Though she continues to appear in such suspense films - she did Twisted earlier this year - Judd takes a different direction in De-Lovely, playing the wife of Cole Porter, the Depression-era songwriter of such hits as Let's Misbehave and Be a Clown. Linda Porter stood by her husband despite his numerous homosexual affairs and a riding accident that left him nearly crippled. The movie opened Friday.
Judd, who grew up in Kentucky and Tennessee, now lives in Scotland with her husband, race-car driver Dario Franchitti. We recently caught up with her at the Beverly Hills Four Seasons.
QUESTION: Is this role a departure for you?
ANSWER: Not really. I think that I've done a nice variety of types of movies, but, obviously, the ones that have the suspense or thriller element have often been really successful at the box office, so people tend to associate me with those rather than a Where the Heart Is or Someone Like You or Divine Secrets of the Ya-Ya Sisterhood.
Q: What's the major challenge of doing a film like this, set in the past?
A: The times are similar to our current times in that it's very hedonistic. . . . I think the one thing that's definitely different is that in today's society, there is such a public and grotesque emphasis on sex, and in Cole and Linda's era . . . while the music actually was very explicit, it was done with so much style, wit and intelligence.
Q: How familiar were you with the works of Cole Porter?

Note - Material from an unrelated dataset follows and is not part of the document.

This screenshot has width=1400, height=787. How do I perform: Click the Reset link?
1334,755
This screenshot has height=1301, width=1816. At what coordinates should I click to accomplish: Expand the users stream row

A: I knew all of the songs but did not know they were written by the same great man. I think I probably would have attributed You're the Top to Gershwin, I certainly didn't know that (Porter) wrote Don't Fence Me In.
Q: How much research did you do?
A: They led very documented lives. And the biographies about them are excellent. They run from the more social, by friends, to the more academic. Those tend to really dissect the music, the Jewish influences, the Mediterranean qualities, a little more specific and esoteric.
Q: Was there anything in the biographies that surprised you?
A: I was disappointed that Linda could be such a brat. . . . She was rich, she had over a million dollars, cash. But she could be so haughty and snobby, which, whatever, we all can be in our own ways.
Q: Did Linda have a problem with Cole's affairs with men?
A: People don't stay married for 35 years by accident. Sure, there can be a loneliness, particularly at a moment when Cole is falling in love with someone, but I think all marriages can have loneliness. I'm sometimes a Play-Station widow. . . . I think it's important to point out that when Linda was upset with Cole, it was because homosexuality was a felony in this country at the time. And she was particularly concerned about the way he was risking himself, and when she left him, it was when they were in Hollywood and he was just being real outrageous. And she felt it was like being with someone who drinks. She couldn't subsidize that behavior.
Q: Do you consider Linda a tragic figure?
A: Linda Porter did what she wanted every single day of her life. Once she divorced her first husband, who was an absolute monster and abused her hideously, she lived exactly the way she wanted to live, with precisely the man with whom she wanted to live.